MATERIAL PROVIDED Block Start

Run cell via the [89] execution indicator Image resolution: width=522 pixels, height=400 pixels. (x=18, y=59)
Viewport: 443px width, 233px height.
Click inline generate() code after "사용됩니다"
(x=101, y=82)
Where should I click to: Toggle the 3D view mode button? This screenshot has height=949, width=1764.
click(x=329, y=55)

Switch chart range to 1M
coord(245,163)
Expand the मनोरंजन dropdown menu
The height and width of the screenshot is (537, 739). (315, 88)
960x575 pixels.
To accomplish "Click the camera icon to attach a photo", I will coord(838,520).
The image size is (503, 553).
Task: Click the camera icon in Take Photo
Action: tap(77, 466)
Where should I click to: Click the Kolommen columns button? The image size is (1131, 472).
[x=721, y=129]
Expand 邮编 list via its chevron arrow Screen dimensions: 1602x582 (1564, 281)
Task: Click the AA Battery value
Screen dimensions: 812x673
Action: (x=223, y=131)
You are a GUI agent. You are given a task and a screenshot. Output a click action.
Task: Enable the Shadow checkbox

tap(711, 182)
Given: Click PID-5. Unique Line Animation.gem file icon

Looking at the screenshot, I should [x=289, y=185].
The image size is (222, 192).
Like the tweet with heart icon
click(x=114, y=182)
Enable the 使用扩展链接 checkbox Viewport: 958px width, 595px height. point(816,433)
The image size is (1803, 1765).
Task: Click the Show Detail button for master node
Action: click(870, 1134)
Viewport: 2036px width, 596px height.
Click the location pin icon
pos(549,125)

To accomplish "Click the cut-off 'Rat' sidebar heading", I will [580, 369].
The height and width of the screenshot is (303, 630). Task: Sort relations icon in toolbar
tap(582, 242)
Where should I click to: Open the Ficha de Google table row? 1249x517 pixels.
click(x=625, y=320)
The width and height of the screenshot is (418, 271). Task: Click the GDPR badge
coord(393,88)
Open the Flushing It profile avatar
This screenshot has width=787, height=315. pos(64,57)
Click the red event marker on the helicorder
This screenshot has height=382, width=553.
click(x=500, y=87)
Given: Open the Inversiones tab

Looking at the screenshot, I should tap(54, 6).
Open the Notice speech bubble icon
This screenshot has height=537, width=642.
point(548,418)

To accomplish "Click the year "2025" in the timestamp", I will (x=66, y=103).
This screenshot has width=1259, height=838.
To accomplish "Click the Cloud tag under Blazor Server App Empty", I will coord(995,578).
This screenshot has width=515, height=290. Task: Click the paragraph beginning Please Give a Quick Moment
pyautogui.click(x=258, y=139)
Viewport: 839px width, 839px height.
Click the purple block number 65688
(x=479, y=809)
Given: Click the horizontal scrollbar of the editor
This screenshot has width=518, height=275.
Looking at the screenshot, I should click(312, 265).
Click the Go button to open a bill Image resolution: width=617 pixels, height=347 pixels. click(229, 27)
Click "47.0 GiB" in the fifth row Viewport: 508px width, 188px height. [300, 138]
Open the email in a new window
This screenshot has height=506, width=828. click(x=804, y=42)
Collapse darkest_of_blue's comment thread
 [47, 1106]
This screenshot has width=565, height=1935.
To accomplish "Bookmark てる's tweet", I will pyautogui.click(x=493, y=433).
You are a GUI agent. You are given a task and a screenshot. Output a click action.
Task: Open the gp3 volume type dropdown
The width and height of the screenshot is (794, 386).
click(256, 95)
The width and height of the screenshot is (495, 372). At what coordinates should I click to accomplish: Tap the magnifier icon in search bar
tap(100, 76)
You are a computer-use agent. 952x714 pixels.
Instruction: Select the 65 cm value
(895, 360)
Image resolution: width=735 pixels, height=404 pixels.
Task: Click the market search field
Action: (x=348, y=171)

MATERIAL PROVIDED Block End

- **WHAT YOU NEED TO DO**
This exercise needs each record retyped exactly as shown.

- **EXERCISE SOLUTION**
Run cell via the [89] execution indicator Image resolution: width=522 pixels, height=400 pixels. (x=18, y=59)
Viewport: 443px width, 233px height.
Click inline generate() code after "사용됩니다"
(x=101, y=82)
Where should I click to: Toggle the 3D view mode button? This screenshot has height=949, width=1764.
click(x=329, y=55)

Switch chart range to 1M
coord(245,163)
Expand the मनोरंजन dropdown menu
The height and width of the screenshot is (537, 739). (315, 88)
960x575 pixels.
To accomplish "Click the camera icon to attach a photo", I will coord(838,520).
The image size is (503, 553).
Task: Click the camera icon in Take Photo
Action: tap(77, 466)
Where should I click to: Click the Kolommen columns button? The image size is (1131, 472).
[x=721, y=129]
Expand 邮编 list via its chevron arrow Screen dimensions: 1602x582 (1564, 281)
Task: Click the AA Battery value
Screen dimensions: 812x673
Action: (x=223, y=131)
You are a GUI agent. You are given a task and a screenshot. Output a click action.
Task: Enable the Shadow checkbox

tap(711, 182)
Given: Click PID-5. Unique Line Animation.gem file icon

Looking at the screenshot, I should [x=289, y=185].
The image size is (222, 192).
Like the tweet with heart icon
click(x=114, y=182)
Enable the 使用扩展链接 checkbox Viewport: 958px width, 595px height. point(816,433)
The image size is (1803, 1765).
Task: Click the Show Detail button for master node
Action: click(870, 1134)
Viewport: 2036px width, 596px height.
Click the location pin icon
pos(549,125)

To accomplish "Click the cut-off 'Rat' sidebar heading", I will [580, 369].
The height and width of the screenshot is (303, 630). Task: Sort relations icon in toolbar
tap(582, 242)
Where should I click to: Open the Ficha de Google table row? 1249x517 pixels.
click(x=625, y=320)
The width and height of the screenshot is (418, 271). Task: Click the GDPR badge
coord(393,88)
Open the Flushing It profile avatar
This screenshot has width=787, height=315. pos(64,57)
Click the red event marker on the helicorder
This screenshot has height=382, width=553.
click(x=500, y=87)
Given: Open the Inversiones tab

Looking at the screenshot, I should tap(54, 6).
Open the Notice speech bubble icon
This screenshot has height=537, width=642.
point(548,418)

To accomplish "Click the year "2025" in the timestamp", I will (x=66, y=103).
This screenshot has width=1259, height=838.
To accomplish "Click the Cloud tag under Blazor Server App Empty", I will coord(995,578).
This screenshot has width=515, height=290. Task: Click the paragraph beginning Please Give a Quick Moment
pyautogui.click(x=258, y=139)
Viewport: 839px width, 839px height.
Click the purple block number 65688
(x=479, y=809)
Given: Click the horizontal scrollbar of the editor
This screenshot has width=518, height=275.
Looking at the screenshot, I should click(312, 265).
Click the Go button to open a bill Image resolution: width=617 pixels, height=347 pixels. click(229, 27)
Click "47.0 GiB" in the fifth row Viewport: 508px width, 188px height. [300, 138]
Open the email in a new window
This screenshot has height=506, width=828. click(x=804, y=42)
Collapse darkest_of_blue's comment thread
 [47, 1106]
This screenshot has width=565, height=1935.
To accomplish "Bookmark てる's tweet", I will pyautogui.click(x=493, y=433).
You are a GUI agent. You are given a task and a screenshot. Output a click action.
Task: Open the gp3 volume type dropdown
The width and height of the screenshot is (794, 386).
click(256, 95)
The width and height of the screenshot is (495, 372). At what coordinates should I click to accomplish: Tap the magnifier icon in search bar
tap(100, 76)
You are a computer-use agent. 952x714 pixels.
Instruction: Select the 65 cm value
(895, 360)
Image resolution: width=735 pixels, height=404 pixels.
Task: Click the market search field
Action: (x=348, y=171)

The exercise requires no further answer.